In conclusion, a substantial proportion of patients will have an improvement in adherence to statins after AMI hospitalization. Even with this improvement, approximately 40% of patients are likely to be nonadherent after AMI. Efforts to improve adherence to statins after AMI have met with disappointing results in prior studies.(41,42) The results of the current study suggest that an AMI may present a potent opportunity for motivating patients to become adherent to cardiovascular medications, and counseling interventions that emphasize the connection between statin adherence and recurrent AMI prevention may be particularly effective. Also, a hospitalization, regardless of the cause, appears to represent a vulnerable period that is associated with a worsening in adherence in a substantial proportion of patients. Quality improvement initiatives that incorporate adherence monitoring after discharge are needed to prevent a decline in adherence after AMI hospitalization.

Supplementary Material

Supplemental Material

What is Known

  • Nonadherence to statins is common after hospitalization for acute myocardial infarction (AMI).

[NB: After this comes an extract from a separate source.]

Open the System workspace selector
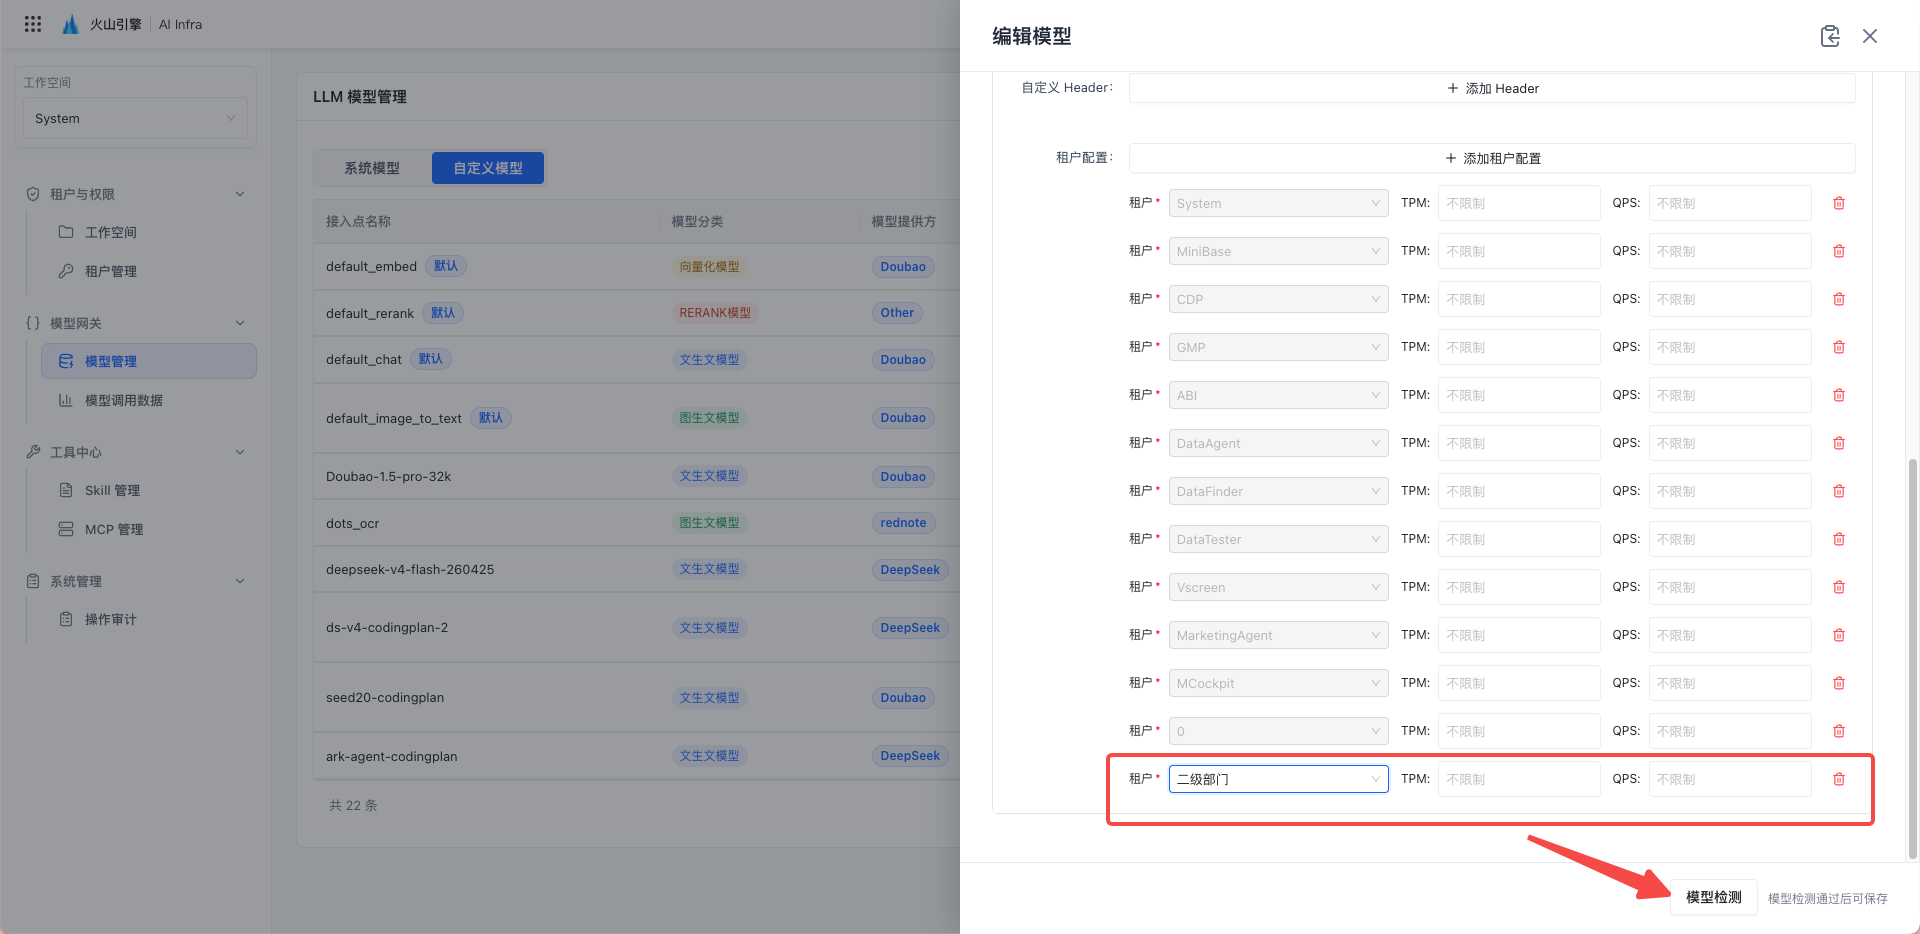This screenshot has height=934, width=1920. [x=135, y=118]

  • Patients who are nonadherent to statins after AMI are at increased risk for recurrent cardiovascular events and have higher healthcare costs.

What the Study Adds

  • Medicare beneficiaries who are hospitalized for an AMI are nearly twice as likely to become adherent to statins as compared to beneficiaries hospitalized for a non-cardiac reason.

  • A hospitalization for an AMI may represent a teachable moment that can be leveraged to motivate patients to improve their adherence to statins.

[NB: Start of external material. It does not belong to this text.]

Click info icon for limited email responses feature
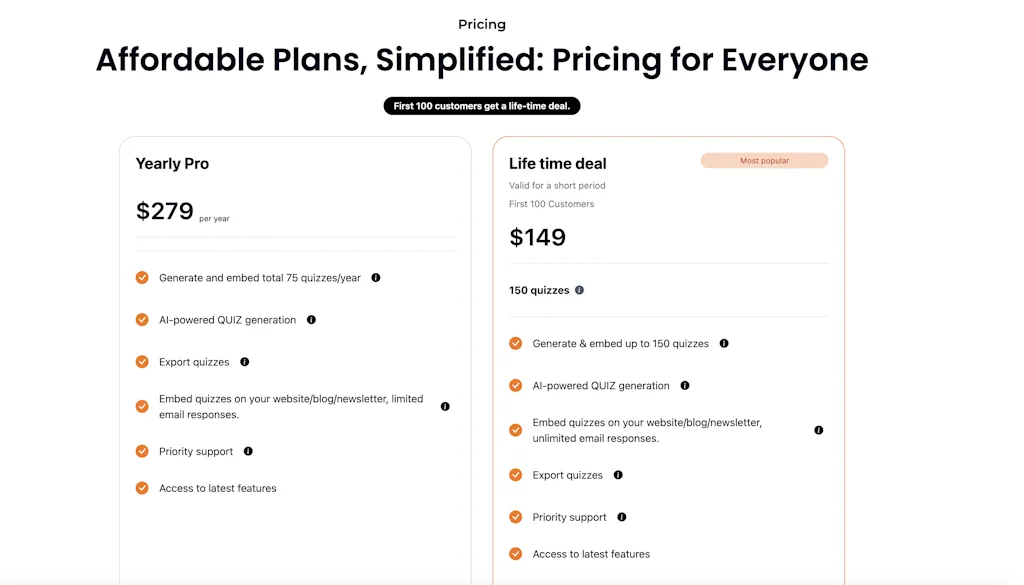This screenshot has height=585, width=1024. click(445, 407)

  • A hospitalization for an AMI also represents a vulnerable period that can lead to a worsening in statin adherence in about 1 in 3 Medicare beneficiaries.

Acknowledgments

Sources of Funding: Dr. Kronish is supported by the National Institutes of Health (K23 HL-098359, R01 HL123368, and UL1 TR000040). Dr. Ross is supported by the National Institute on Aging (K08 AG032886) and by the American Federation for Aging Research through the Paul B. Beeson Career Development Award Program. The sponsors had no role in the design and conduct of the study; collection, management, analysis, and interpretation of the data; preparation, review, or approval of the manuscript; nor decision to submit the manuscript for publication.

Footnotes

Conflict of Interest Disclosures: Dr. Ross receives research support through Yale University from Medtronic, Inc. and Johnson & Johnson to develop methods of clinical trial data sharing, from the Centers of Medicare and Medicaid Services (CMS) to develop and maintain performance measures that are used for public reporting, and from the Food and Drug Administration (FDA) to develop methods for post-market surveillance of medical devices. Dr. Muntner receives research support from Amgen Inc. None of the authors has financial relationships with industry.